Языков не приехал в это лето, но зато совершилось другое явление: в июне 1825 г. Пушкин встретил в Тригорском, после шестилетней разлуки, А. П. Керн, племянницу г-жи Осиповой. Г-жа Керн была удивительная красавица. Пушкин страстно в нее влюбился, она — отвечала взаимностью. Минуты счастья были коротки: в том же июне месяце Прасковья Александровна, как мы уже знаем, уезжает в Ригу, увозит с собою и А. П. Керн. Пушкин, погруженный в усидчивую, самую усиленную работу, лишь изредка посещает милое ему селение, где вспоминает о близких сердцу его обитательницах, и о «прелестной К.» Мы видели также, что это время Пушкин особенно хлопотал об освобождении его из заточения, видели также и то, что хлопоты его были безуспешны; особенно досадны были ему неловкие и непрошенные заботы его родных об устройстве свидания его с доктором Мойером; мы уже читали сетования Пушкина по сему предмету в письмах к Вульфу:
«Любезный Алексей Николаевич. Я не успел благодарить вас за дружеское старание о проклятых моих сочинениях, черт с ними и с цензором, и с наборщиком, и с tutti quanti — дело теперь не о том…» [90] и обращается к сетованиям на «проказы», как выражается Пушкин — своих родных, отправивших его коляску к Мойеру, и т. п. «Vale, — заключает Пушкин свою грамотку, — mi filio in spirito[91]. Кланяюсь Языкову — я написал на днях подражание элегии его „Подите прочь“»[92]

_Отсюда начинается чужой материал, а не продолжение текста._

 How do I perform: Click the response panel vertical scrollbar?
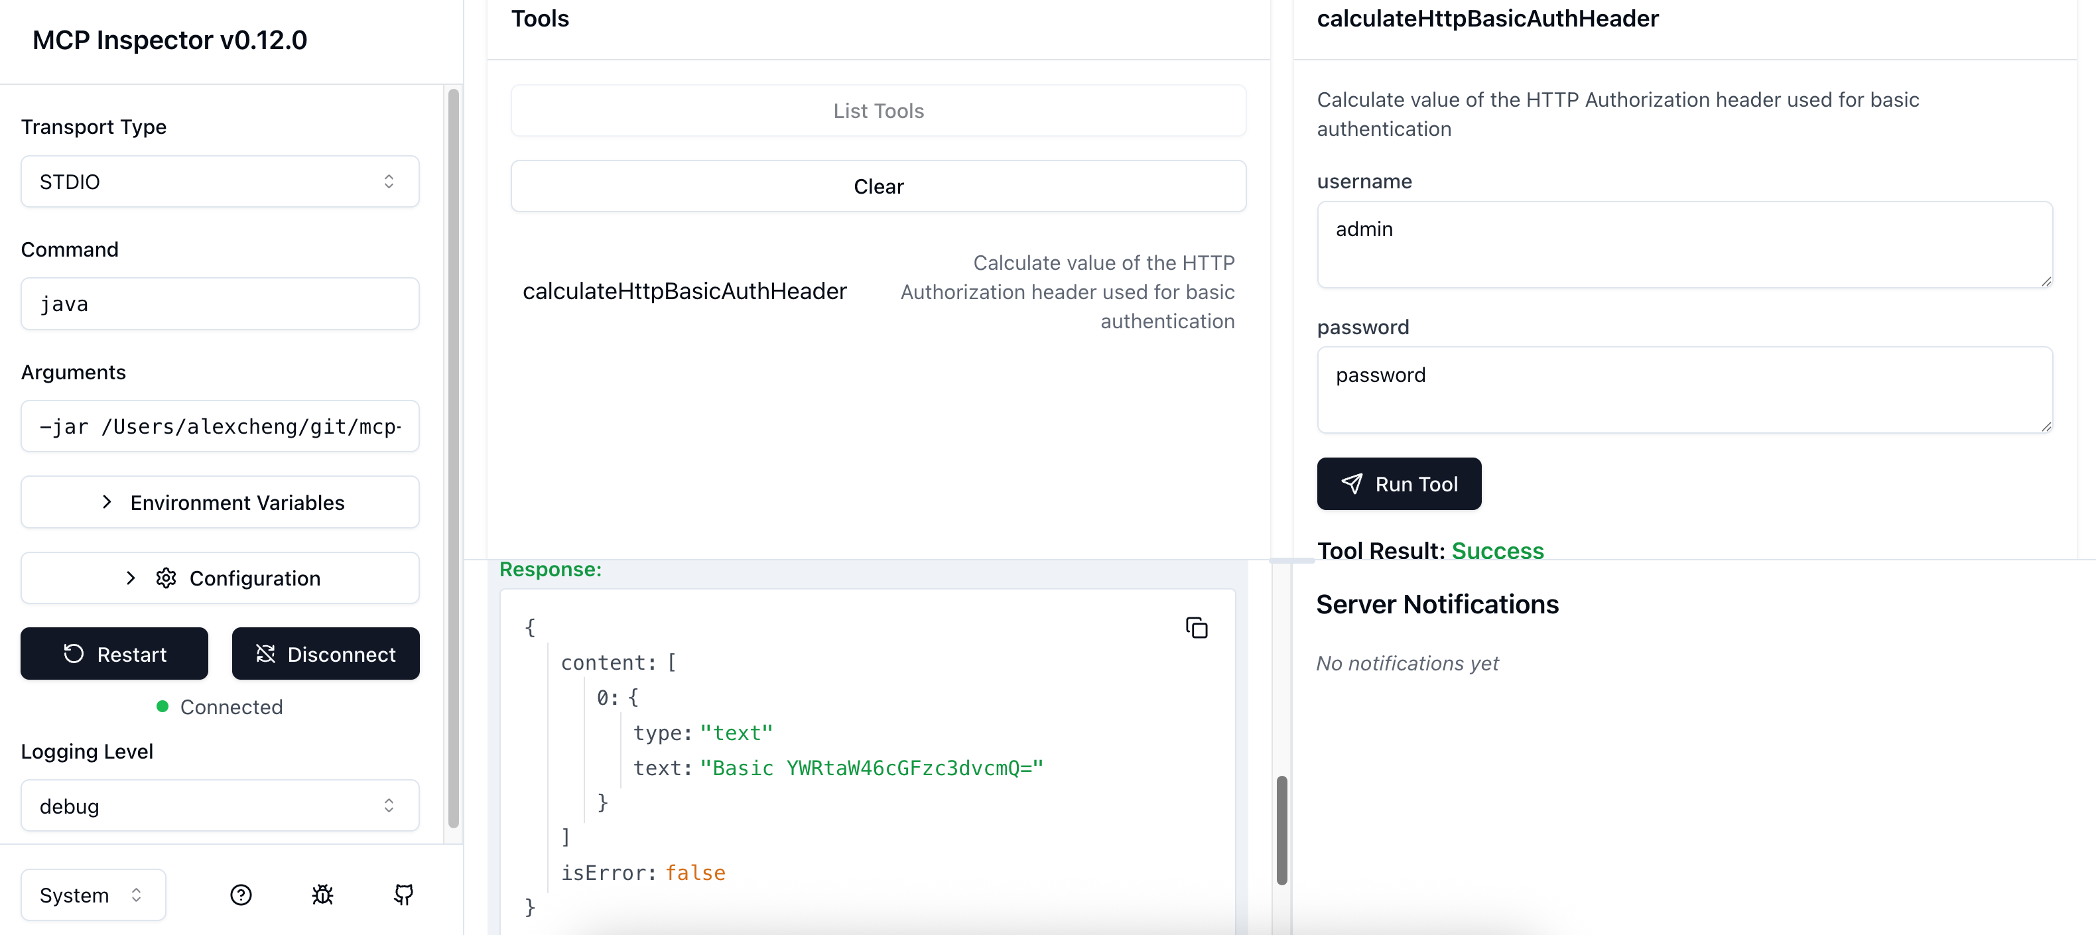1282,830
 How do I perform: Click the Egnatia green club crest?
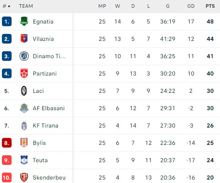point(24,22)
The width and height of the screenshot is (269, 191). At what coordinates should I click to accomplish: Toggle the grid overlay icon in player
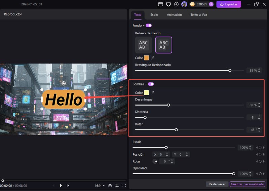(117, 186)
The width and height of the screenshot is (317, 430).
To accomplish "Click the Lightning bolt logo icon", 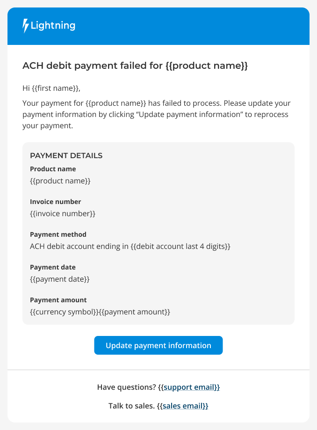I will [x=25, y=26].
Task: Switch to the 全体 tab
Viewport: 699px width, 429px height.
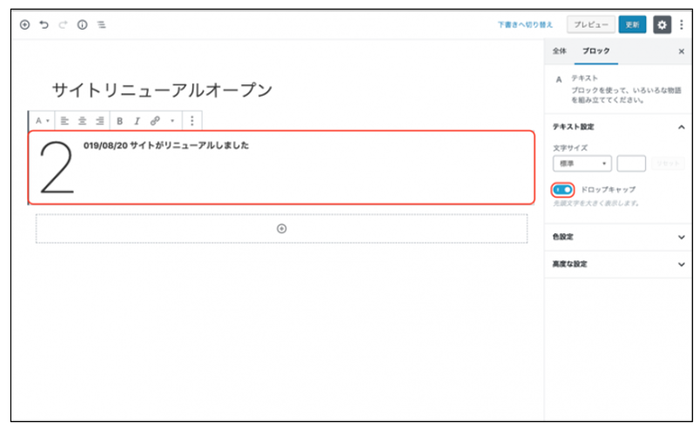Action: tap(559, 51)
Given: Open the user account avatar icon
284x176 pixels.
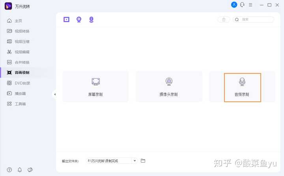Looking at the screenshot, I should point(234,5).
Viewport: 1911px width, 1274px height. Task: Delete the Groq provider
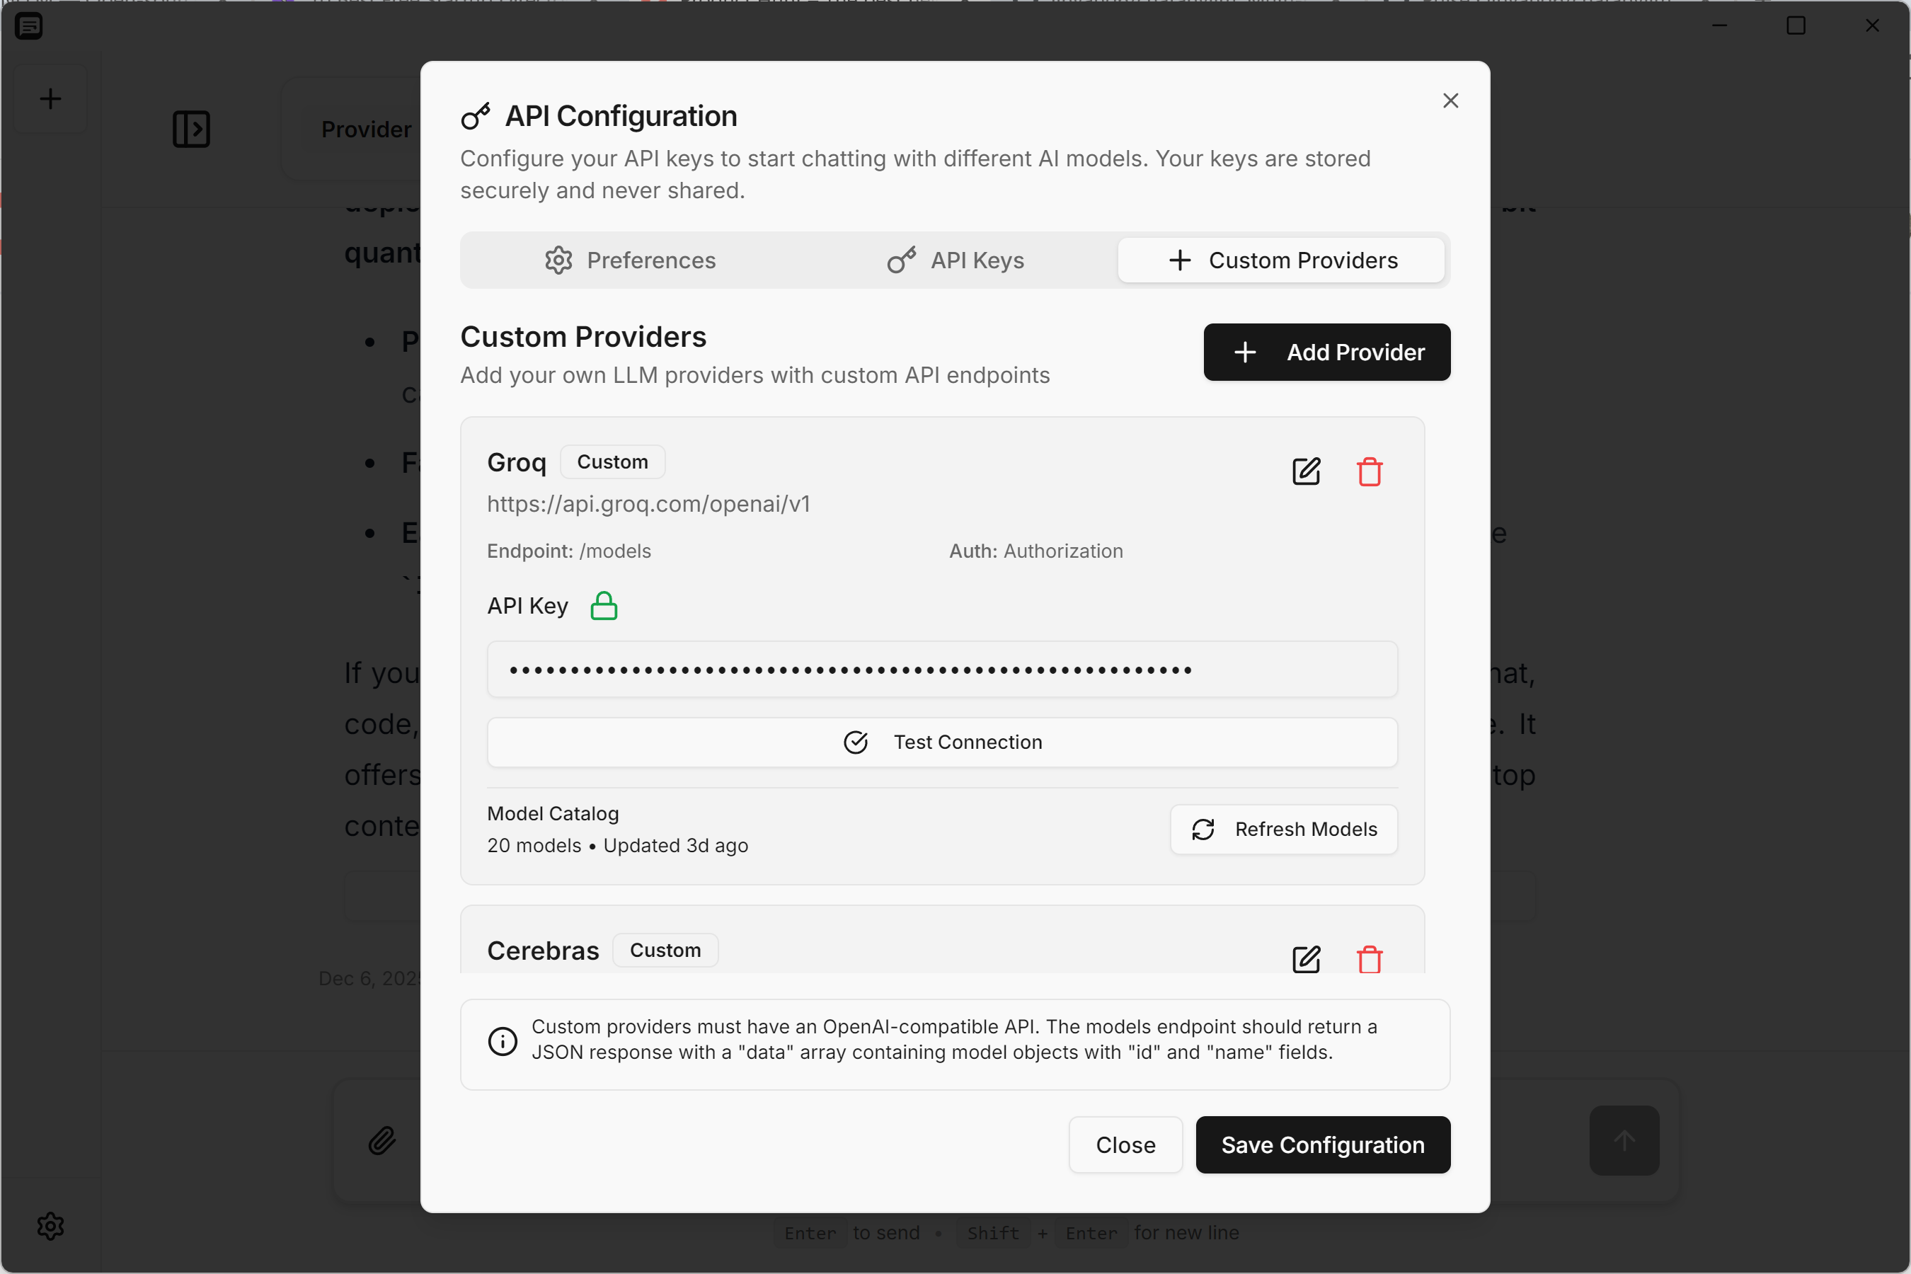pos(1369,471)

В следующем письме к Вульфу [93] Пушкин, делая свои распоряжения о той же злополучной коляске, продолжает: «Что скажу вам нового? Вы, конечно, уже знаете все, что касается до приезда А. П.[94]. Муж ее очень милый человек, мы познакомились и подружились. Желал бы я очень исполнить желание ваше касательно подражания Языкову, но не нахожу его под рукой, вот начало…» (следует четыре стиха не совсем скромного содержания, которые мы опускаем).[95] «Не написал ли Языков еще чего-нибудь в том же роде или в другом? Перешлите нам — мы будем очень благодарны».

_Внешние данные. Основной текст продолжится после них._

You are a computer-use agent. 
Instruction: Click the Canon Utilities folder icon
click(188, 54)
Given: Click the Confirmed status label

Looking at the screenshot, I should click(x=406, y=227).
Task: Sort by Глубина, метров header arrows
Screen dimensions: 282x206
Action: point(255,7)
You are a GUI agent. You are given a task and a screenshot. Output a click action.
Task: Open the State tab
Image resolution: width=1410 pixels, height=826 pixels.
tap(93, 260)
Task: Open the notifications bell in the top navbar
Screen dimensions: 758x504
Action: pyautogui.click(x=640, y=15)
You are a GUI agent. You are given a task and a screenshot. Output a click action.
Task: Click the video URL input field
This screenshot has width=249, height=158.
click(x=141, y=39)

Обмениваясь с молодыми людьми, дерптскими приятелями, шутками и фривольными стишками, тот же Пушкин к Прасковье Александровне продолжал обращаться с почтительными письмами, в которых изящным французским языком выражал к ней чувства любви и уважения [96]; всегда признавая в ней женщину умную и интересующуюся лучшими произведениями современной литературы, Пушкин спешил делиться с ней тем восторгом, какой вызывали в нем плоды поэтического вдохновения его собственных друзей; из них, как известно, он особенно высоко ценил талант Баратынского… Вот что писал Пушкин об одной из поэм Баратынского в феврале 1826 года к бар. Дельвигу: «Прасковья Александровна уехала в Тверь. Сейчас пишу к ней и отсылаю „Эду“. Что за прелесть эта „Эда“. Оригинальности рассказа наши критики не поймут: но какое разнообразие!.. Гусар, Эда и сам поэт — всякий говорит по-своему. А описание финляндской природы! А утро после ночи! А сцена с отцом! Чудо!..» [97]

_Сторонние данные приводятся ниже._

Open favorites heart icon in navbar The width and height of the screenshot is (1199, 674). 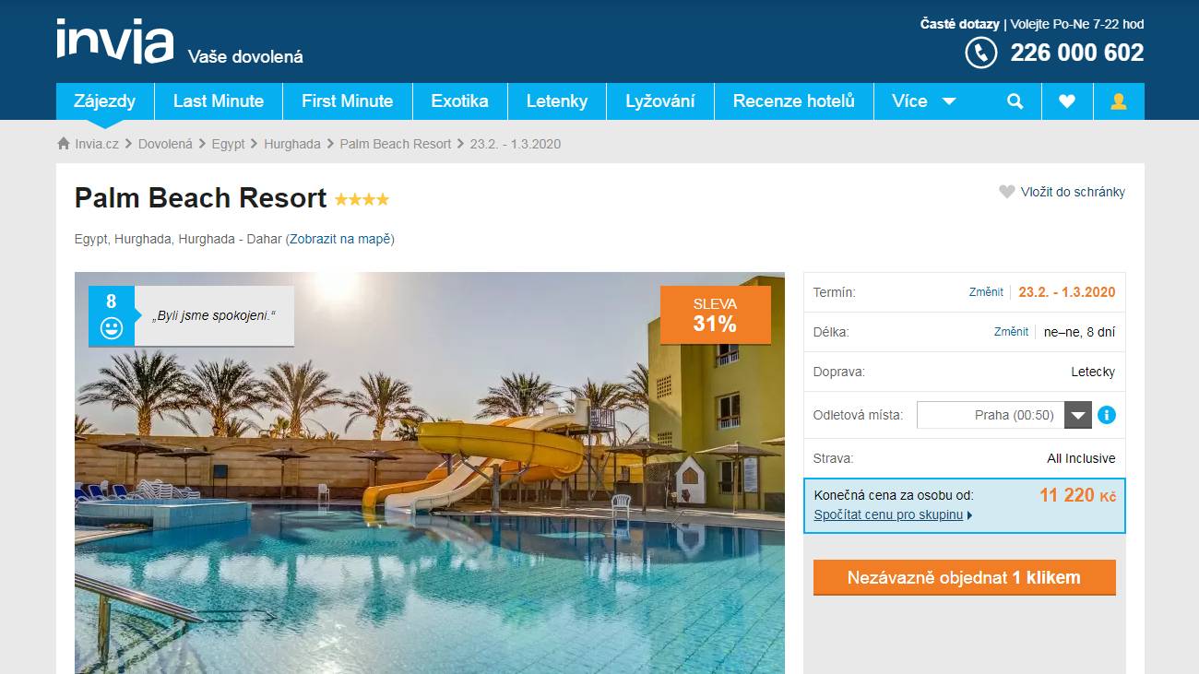pos(1067,101)
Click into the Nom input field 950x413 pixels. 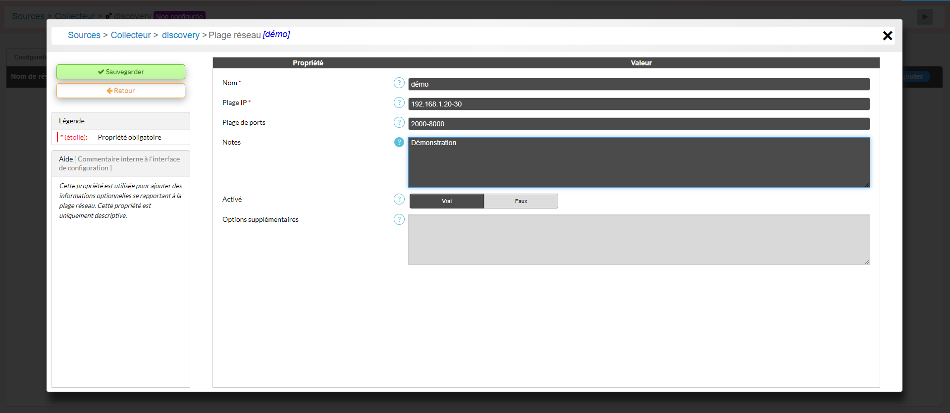click(x=638, y=84)
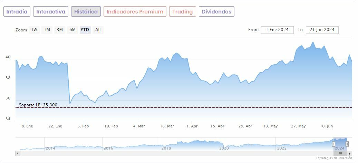
Task: Click the To date field
Action: click(x=322, y=30)
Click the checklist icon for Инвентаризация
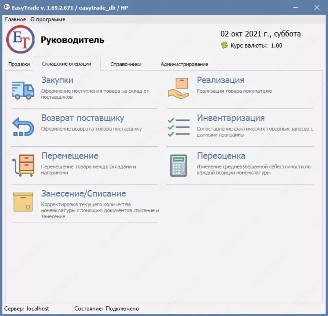 (x=179, y=127)
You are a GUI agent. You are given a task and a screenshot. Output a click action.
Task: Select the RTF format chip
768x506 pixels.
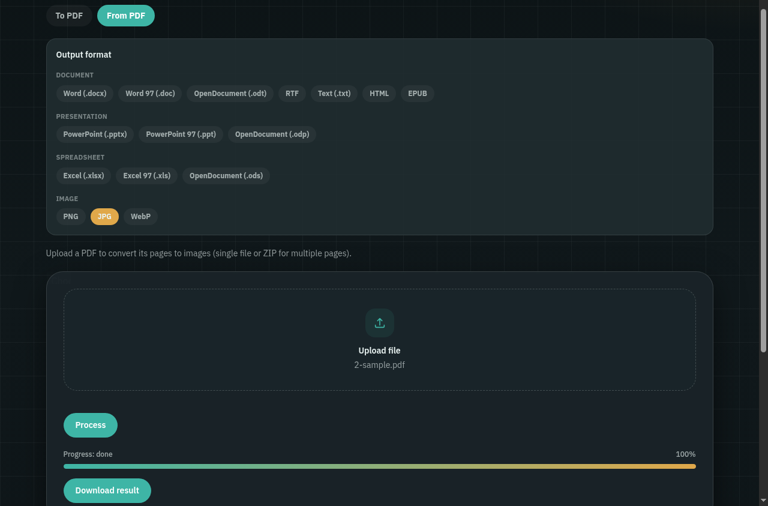(x=292, y=94)
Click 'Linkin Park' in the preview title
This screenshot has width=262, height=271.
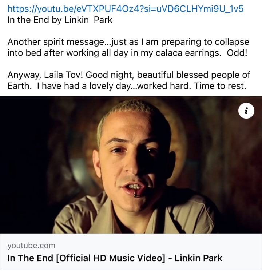coord(198,258)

Прасковья Александровна, приехав в сентябре 1825 года из Риги, ту же зиму отправилась со старшей дочерью на короткое время в Тверь. Сюда-то и послал Пушкин то письмо, о котором упоминает он в письме к Дельвигу:
«Madame, вот новая поэма Баратынского, только что присланная мне Дельвигом. Это — образец грациозности, изящества и чувства[98]. Вы будете в восторге от нее. Полагаю, что вы теперь в Твери. Желаю вам проводить время приятно, но не настолько, однако, чтобы совсем забыть Тригорское, где, погрустив о вас, мы начинаем уже вас поджидать» [99].
В то время, когда Пушкин восхищался поэтическими произведениями молодых своих друзей, в Петербурге над некоторыми из его товарищей по литературе и товарищами по воспитанию нависла грозная туча: то было следствие и затем суд над так называемыми «декабристами». Ныне, кажется, едва ли может быть сомнение в том, что Пушкин почти не знал о замыслах этой горсти людей, в ряду которых, однако, были многие из лиц весьма к нему близких и искренно им уважаемых, таковы были: К. Ф. Рылеев, А. А. Бестужев, И. И. Пущин, В. К. Кюхельбекер и некоторые другие.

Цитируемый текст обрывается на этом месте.